Tuesday, February 25, 2014

Calls for Turkey PM Recep Tayyip Erdogan to resign in leaked tape scandal | euronews, world news

Calls for Turkey PM Recep Tayyip Erdogan to resign in leaked tape scandal | euronews, world news




Calls for Turkey PM Recep Tayyip Erdogan to resign in leaked tape scandal

25/02 13:13 CET

A voice recording said to be of a telephone conversation between Turkish Prime Minister Recep Tayyip Erdogan and his son Bilal is at the centre of the latest political storm in Turkey. In the conversation the pair allegedly discuss how to hide large sums of money on the day police raided houses as part of a corruption inquiry into Erdogan’s government on December 17, 2013.

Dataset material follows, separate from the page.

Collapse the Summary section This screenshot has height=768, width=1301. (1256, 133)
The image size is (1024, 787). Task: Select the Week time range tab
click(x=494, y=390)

Erdogan’s office described the recordings as a “dirty immoral fabrication”.
After the alleged leak, Turkey’s main opposition Republican People’s Party (CHP) held an emergency meeting where they discussed the voice recording. The CHP said the government has lost its legitimacy and called on Erdoğan to step down.
The executive board of the Nationalist Movement Party (MHP) also held a meeting under the leadership of chairman Devlet Bahçeli. Bahçeli said “the talks between the Prime Minister and his fugitive son is beyond our capacity of understanding.”
In the newly released voice recordings, it’s claimed Erdoğan and his son discuss in five wiretapped phone conversations plans to conceal huge sums of cash from police, who raided a number of venues as part of a corruption investigation that has implicated sons of three Turkish ministers, businessmen and the head of the state bank.
The Prime Minister’s office released a statement late on Monday, claiming that the voice recording is a “product of montage” and it is “completely false.” Justice Minister Bekir Bozdağ repeated the claim and said those responsible will be brought to justice.
The voice recording is the latest in a series of leaked phone conversations that purportedly reveal wide-range corruption.
The Prime Minister claims that all these are a plot against his government and are completely unfounded. Pro-government newspapers yesterday published reports of what it claims were illegally tapped phone calls.
The political uncertainty hit Turkish markets, with the Turkish Lira losing value against the euro and the dollar.